Celebrating a Te Reo Māori title for Aotearoa’s nurse practitioners
Nursing leaders gathered this month at Te Herenga Waka marae to bless the title, Mātanga Tapuhi, which was gifted by the Māori Language Commission.
Nurse practitioners have been registered in Aotearoa New Zealand since 2001. They practice independently and collaboratively and can prescribe for their patients beyond the scope of a registered nurse.
Dr Deborah Harris from the University’s School of Nursing, Midwifery, and Health Practice was New Zealand’s first nurse practitioner. She says that the gift of a Te Reo Māori title is a significant milestone for the profession.
“For me personally, the title of mātanga tapuhi is the coming of age for the role of nurse practitioner,” she says.

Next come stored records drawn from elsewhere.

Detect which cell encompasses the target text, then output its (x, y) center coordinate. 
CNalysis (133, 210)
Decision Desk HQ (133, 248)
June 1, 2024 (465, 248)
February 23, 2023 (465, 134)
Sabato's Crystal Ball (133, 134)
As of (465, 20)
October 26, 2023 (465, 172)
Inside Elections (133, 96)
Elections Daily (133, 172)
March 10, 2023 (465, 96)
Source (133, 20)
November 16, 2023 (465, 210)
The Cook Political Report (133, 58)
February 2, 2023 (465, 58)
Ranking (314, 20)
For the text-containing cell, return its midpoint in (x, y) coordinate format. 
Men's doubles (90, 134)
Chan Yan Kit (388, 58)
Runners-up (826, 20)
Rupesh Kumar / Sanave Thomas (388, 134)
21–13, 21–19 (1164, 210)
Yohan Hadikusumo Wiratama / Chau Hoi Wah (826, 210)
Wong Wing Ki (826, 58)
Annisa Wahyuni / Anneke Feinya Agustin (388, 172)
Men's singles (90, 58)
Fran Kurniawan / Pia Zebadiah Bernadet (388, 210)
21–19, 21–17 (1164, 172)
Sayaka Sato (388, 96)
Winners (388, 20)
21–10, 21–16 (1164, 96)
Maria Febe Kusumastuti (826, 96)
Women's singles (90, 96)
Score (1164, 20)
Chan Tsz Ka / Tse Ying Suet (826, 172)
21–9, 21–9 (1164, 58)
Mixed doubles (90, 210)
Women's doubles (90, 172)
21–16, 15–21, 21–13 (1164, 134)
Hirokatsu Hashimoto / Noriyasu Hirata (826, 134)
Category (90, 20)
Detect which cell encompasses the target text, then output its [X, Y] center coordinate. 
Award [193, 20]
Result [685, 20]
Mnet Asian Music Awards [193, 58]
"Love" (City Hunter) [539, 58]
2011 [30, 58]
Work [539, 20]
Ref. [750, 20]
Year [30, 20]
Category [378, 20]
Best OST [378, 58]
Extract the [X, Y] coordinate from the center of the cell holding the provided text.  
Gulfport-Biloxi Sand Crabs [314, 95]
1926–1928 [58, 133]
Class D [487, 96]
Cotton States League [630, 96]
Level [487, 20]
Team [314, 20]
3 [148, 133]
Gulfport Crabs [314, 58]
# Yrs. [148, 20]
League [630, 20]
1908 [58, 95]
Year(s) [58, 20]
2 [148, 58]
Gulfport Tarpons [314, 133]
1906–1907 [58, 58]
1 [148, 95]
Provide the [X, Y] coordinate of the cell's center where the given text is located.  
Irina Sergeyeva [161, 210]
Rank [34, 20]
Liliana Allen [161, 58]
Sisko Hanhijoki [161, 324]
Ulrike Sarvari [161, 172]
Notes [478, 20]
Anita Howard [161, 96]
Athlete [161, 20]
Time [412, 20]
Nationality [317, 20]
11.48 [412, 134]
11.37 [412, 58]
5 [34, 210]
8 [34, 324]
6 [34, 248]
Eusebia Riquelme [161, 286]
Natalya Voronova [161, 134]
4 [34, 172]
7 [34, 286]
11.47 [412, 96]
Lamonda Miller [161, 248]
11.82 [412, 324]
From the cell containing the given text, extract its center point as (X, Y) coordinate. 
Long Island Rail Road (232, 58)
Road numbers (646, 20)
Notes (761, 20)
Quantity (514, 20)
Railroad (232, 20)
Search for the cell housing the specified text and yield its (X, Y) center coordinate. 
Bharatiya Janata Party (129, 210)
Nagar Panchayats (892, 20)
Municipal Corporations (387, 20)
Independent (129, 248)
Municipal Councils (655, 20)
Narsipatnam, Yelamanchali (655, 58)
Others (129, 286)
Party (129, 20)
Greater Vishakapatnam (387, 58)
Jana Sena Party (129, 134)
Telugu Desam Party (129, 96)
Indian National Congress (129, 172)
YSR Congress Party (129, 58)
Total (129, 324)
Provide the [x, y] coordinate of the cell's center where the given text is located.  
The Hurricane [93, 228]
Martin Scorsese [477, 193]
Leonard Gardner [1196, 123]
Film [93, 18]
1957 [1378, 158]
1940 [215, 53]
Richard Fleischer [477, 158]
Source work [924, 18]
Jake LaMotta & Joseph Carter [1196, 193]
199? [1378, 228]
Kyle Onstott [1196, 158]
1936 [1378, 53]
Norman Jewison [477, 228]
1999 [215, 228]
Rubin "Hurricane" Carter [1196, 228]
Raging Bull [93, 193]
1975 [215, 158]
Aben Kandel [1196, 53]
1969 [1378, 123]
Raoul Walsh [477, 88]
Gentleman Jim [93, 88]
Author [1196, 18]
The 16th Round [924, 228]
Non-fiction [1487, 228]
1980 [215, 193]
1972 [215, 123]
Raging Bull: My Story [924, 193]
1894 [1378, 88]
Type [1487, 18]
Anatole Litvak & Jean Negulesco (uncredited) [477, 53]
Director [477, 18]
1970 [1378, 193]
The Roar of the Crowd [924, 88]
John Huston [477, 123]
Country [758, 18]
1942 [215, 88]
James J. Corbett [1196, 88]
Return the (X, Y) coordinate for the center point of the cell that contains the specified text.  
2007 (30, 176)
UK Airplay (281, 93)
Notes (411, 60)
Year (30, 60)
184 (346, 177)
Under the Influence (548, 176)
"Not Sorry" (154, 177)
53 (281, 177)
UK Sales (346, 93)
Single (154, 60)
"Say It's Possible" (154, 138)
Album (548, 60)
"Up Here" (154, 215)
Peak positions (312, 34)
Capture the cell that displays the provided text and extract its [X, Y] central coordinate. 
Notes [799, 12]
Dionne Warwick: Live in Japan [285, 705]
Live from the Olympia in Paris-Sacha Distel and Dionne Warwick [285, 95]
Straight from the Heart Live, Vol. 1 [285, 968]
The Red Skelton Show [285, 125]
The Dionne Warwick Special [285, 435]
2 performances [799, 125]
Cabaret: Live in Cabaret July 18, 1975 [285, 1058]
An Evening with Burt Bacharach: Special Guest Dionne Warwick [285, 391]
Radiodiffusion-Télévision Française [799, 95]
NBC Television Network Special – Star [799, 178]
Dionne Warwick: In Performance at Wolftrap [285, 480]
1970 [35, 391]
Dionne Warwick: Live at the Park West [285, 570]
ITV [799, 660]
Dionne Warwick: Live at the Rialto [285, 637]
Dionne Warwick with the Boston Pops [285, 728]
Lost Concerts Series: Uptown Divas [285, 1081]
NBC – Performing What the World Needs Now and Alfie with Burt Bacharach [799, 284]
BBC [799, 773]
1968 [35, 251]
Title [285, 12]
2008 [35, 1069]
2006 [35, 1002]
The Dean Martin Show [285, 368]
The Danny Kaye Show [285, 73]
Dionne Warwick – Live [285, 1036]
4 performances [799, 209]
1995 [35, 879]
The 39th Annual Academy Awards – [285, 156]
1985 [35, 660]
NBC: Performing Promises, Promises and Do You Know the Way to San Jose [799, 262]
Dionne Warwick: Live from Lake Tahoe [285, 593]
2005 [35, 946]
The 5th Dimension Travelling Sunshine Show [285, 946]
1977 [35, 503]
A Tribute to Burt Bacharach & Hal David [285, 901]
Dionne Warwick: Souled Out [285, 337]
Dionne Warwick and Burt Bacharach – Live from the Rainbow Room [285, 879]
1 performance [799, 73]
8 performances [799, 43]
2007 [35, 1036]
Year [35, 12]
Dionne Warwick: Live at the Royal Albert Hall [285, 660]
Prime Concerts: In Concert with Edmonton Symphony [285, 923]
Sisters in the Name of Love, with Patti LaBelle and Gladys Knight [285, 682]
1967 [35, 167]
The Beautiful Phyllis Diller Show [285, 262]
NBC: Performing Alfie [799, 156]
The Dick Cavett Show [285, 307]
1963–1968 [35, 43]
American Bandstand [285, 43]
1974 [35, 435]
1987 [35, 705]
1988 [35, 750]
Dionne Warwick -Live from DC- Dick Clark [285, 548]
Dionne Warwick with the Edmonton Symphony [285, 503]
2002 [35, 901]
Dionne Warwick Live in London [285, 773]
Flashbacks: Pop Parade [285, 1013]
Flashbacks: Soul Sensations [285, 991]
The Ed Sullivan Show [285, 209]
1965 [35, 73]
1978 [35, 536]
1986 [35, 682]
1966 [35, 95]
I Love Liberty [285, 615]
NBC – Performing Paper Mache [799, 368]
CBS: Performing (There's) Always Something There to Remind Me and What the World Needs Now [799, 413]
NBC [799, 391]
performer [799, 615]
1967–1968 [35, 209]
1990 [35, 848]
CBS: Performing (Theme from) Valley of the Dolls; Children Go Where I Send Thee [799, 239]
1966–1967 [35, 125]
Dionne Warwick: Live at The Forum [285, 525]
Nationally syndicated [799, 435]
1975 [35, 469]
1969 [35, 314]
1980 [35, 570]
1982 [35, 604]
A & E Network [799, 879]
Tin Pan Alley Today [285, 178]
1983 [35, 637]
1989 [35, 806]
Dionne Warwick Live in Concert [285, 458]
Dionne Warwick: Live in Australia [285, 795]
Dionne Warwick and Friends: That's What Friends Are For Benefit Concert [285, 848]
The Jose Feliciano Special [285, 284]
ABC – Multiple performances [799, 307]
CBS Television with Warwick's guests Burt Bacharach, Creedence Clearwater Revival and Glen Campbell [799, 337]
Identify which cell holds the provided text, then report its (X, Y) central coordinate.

“The role or purpose of a nurse practitioner is to improve health care outcomes, increase access to heatlh care and reduce inequity for the people of Aotearoa. The language that we use is important and can help reduce barriers.”
The blessing ceremony held this month was the culmination of nearly a year of work, with the idea for a Māori title first being raised on the Nurse Practitioners New Zealand Facebook page.
“Someone commented on our page asking us what the Māori translation for the profession was. From there we put the question to our members and contacted the Māori Language Commission. Mātanga Tapuhi was decided as a base term to allow a Nurse Practitioner to add their area of specialty to it,” says Mark Baldwin, Chairperson of Nurse Practitioners New Zealand.
Speakers at the event included Margareth Broodkoorn (Chief Nursing Officer, Ministry of Health) and Nadine Gray, daughter of Janet Maloney-Moni (New Zealand’s first Māori Nurse Practitioner).
Dr Harris says that the Nurse Practitioner profession now have a collective identity and voice.
“I would like to challenge all those who hold this title to be courageous, kind, and seek every opportunity to improve the care and health outcomes for those we serve.”